Plus que la chute du (pâle) héros masculin c’est avant tout une nouvelle fois celle des femmes qui est proposée. La réalisatrice filme en délicatesse et diaphanéité leur glissade quasi impalpable. Certes les jeunes filles ne se suicident plus, les reines ne finissent pas décapitées : elles se diluent dans l’atmosphère comme elles disparaissent de la vue du héros - du moins ce qu'il en reste. Le film revient à un lent processus d’effacement à travers le malaise que Sofia met en place à travers l’indicible.


Une fois de plus elle excelle dans ce registre. On comprend qu’il peut paraître insupportable à certains. Dans les couleurs en demi teinte qui jouxtent la pâleur du début à la fin de "Somewhere" nous glissons dans un univers du rien plus que de la déréliction. Le tout au sein du presque non marqué d'affectivité : juste deux épisodes rapides de pleurs et un plan séquence étouffant d’un masque qui recouvre la tête de Stephen Dorff le rehaussent. En dehors de ces points d'achoppement le reste passe à la trappe de l’insignifiance. Seuls subsistent des corps de femmes – séduites ou non – mais toujours laissées à l’état de vacance. Comme le sont - entre autres - les deux gogos danseuses en chambre (clones des soeurs Hilton) dans leurs chorégraphies dérisoires.

Lignes de données:
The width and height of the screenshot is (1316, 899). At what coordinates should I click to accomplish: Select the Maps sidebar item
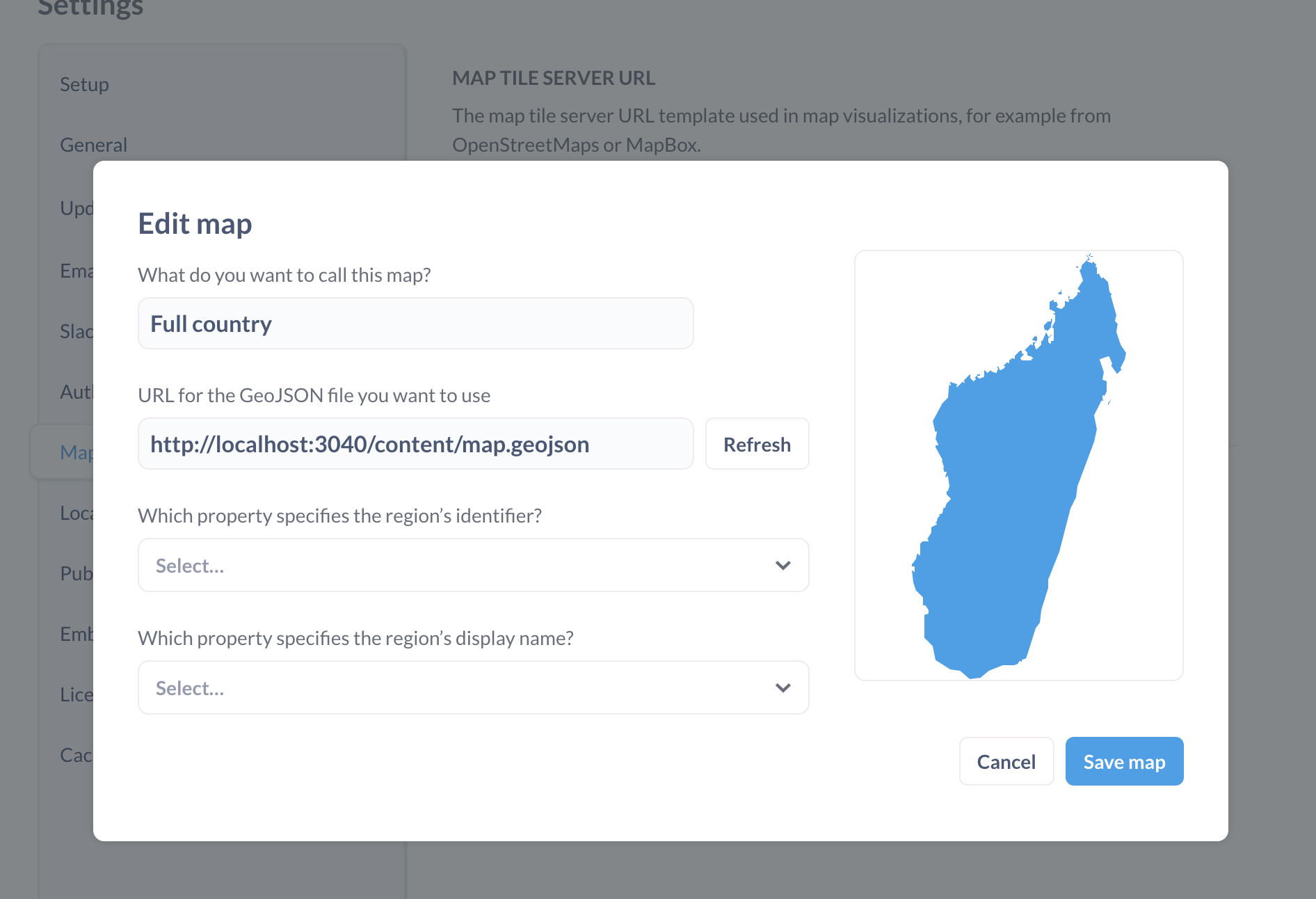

Consigne: D'après l'extrait source, que recouvre le masque filmé dans le plan séquence étouffant ? Ces données proviennent d'une autre source que l'extrait source.

Réponse attendue: La tête de Stephen Dorff.